Discrepância: Gonçalves Viana admitiu bota-foras
6.13 Nos compostos de três ou mais elementos, não sendo o segundo uma preposição, só a última palavra flexiona:
bem-te-vi : bem-te-vis
6.14 Quando se trata de frase substantiva, a palavra não varia no plural:
maria-vai-com-as-outras
s.2g.2n.
maria-faz-angu s.f.2n.
maria-já-é-dia s.f.2n.
maria-é-dia s.f.2n.
6.15 Nos compostos de gentílicos, varia apenas o segundo elemento:
lagoa-santense : lagoa-santenses
6.16 Os compostos
de dois substantivos unidos pelo conectivo e podem ficar invariáveis
no plural ou não. Não há regra escrita sobre eles e as
soluções variam. Aurélio dá arco-e-flecha como
substantivo 2n., mas registra ponto-e-vírgula, quarto-e-sala e
sala-e-quarto com dois plurais, flexionando só o último elemento
e flexionando ambos os substantivos.
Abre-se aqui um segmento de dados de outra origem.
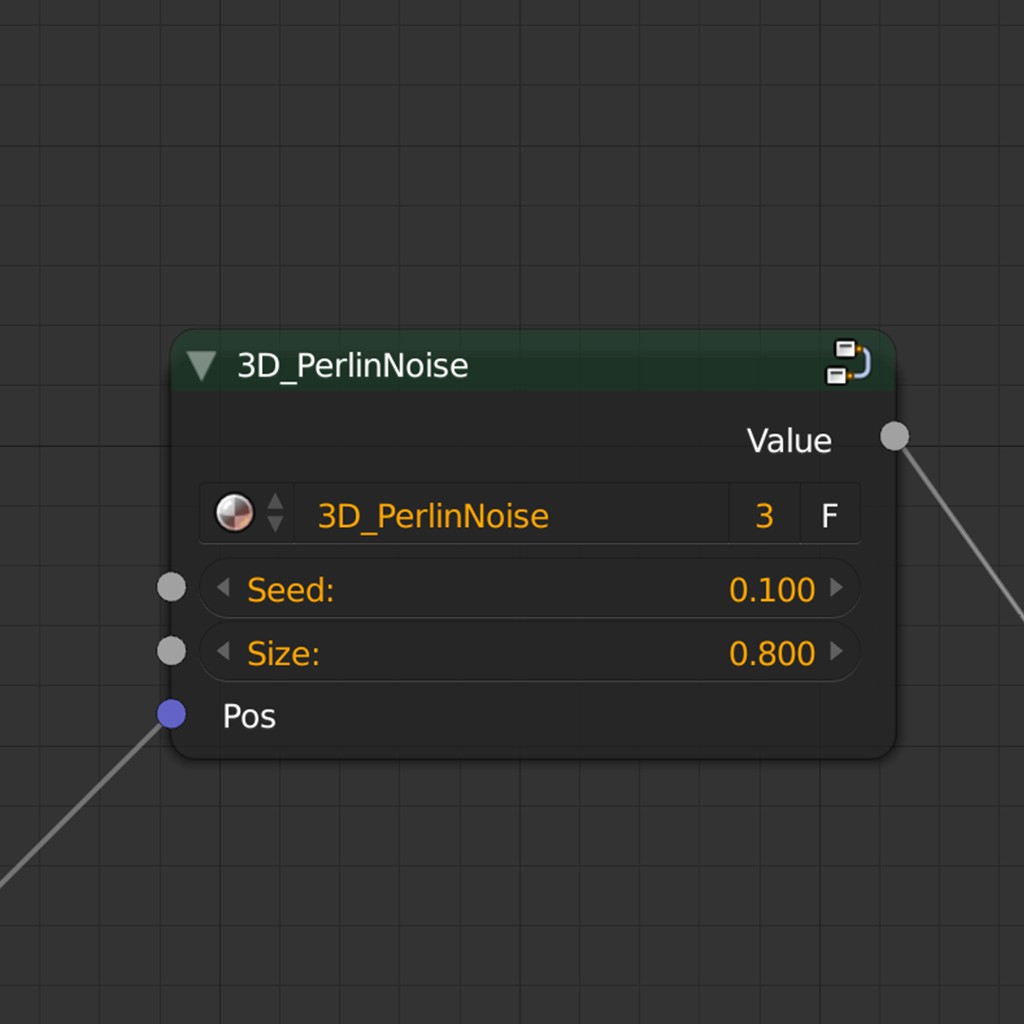Click the users count 3 button
Viewport: 1024px width, 1024px height.
pyautogui.click(x=765, y=514)
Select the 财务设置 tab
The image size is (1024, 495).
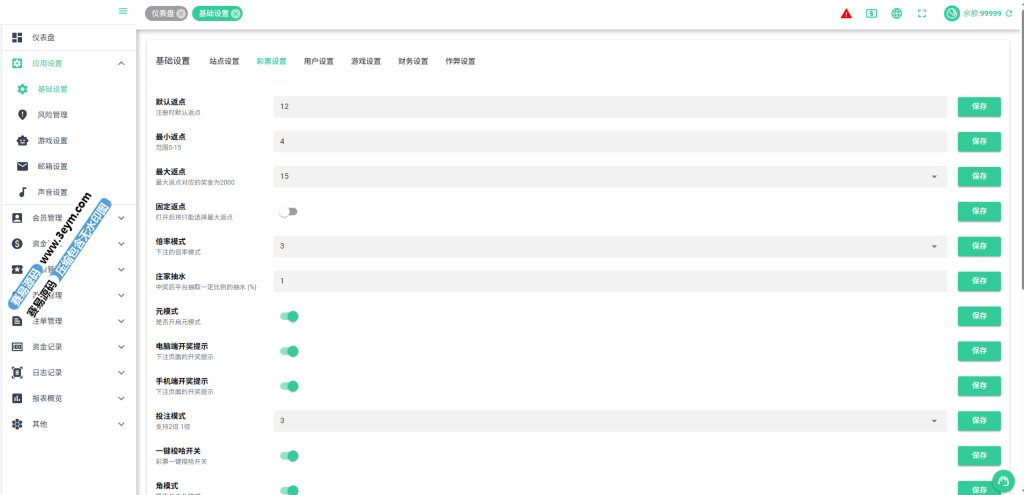tap(413, 61)
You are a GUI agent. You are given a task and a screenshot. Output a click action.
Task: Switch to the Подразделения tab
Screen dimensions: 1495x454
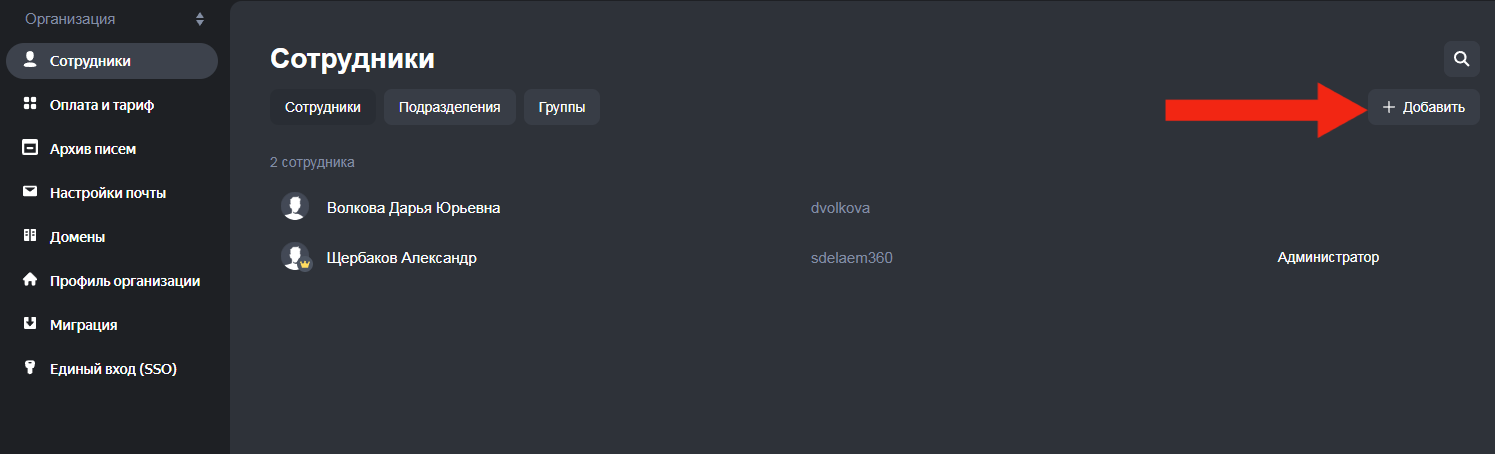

Aqui a questão é considerar
o sintagma como formador de uma unidade fossilizada ou, pelo contrário,
pensar que seus elementos têm vida autônoma, não constituindo
uma unidade em si.
Pelo primeiro critério, os conceitos arco-e-flecha e ponto-e-vírgula
não variariam no plural: os arco-e-flecha, os ponto-e-vírgula,
ou variaria apenas seu último elemento: os arco-e-flechas e os
ponto-e-vírgulas.
Pelo segundo critério, ambos os elementos substantivos se flexionariam
no plural: os arcos-e-flechas, os pontos-e-vírgulas, os
salas-e-quartos, os quartos-e-salas.
No caso de verde-e-amarelo, registramos como adjetivo o plural verde-e-amarelos
e como substantivo, o plural verdes-e-amarelos.
Por não estar a regra estabelecida, uma vez que não se fez levantamento
na língua para apurar abonadamente as soluções de pluralização
utilizadas pelos escritores de maior projeção, o melhor seria
considerar a possibilidade de um plural múltiplo para tais casos, fazendo
uma ressalva sobre o caso.
6.17 A palavra fã-clube, por se tratar da adaptação
do sintagma inglês fan club, em geral segue a regra inglesa no
plural: fã-clubes.
6.18 Os nomes cuja forma é um plural morfológico, mas que
semanticamente podem denotar uma única unidade (pluralia tantum)
- como ocorre em calças, cuecas, ceroulas, bombachas,
encóspias - , e as palavras terminadas por -s expressivo
- como ocorre em traquinas, valdevinos, choramingas, beldroegas
- têm entrada autônoma no dicionário.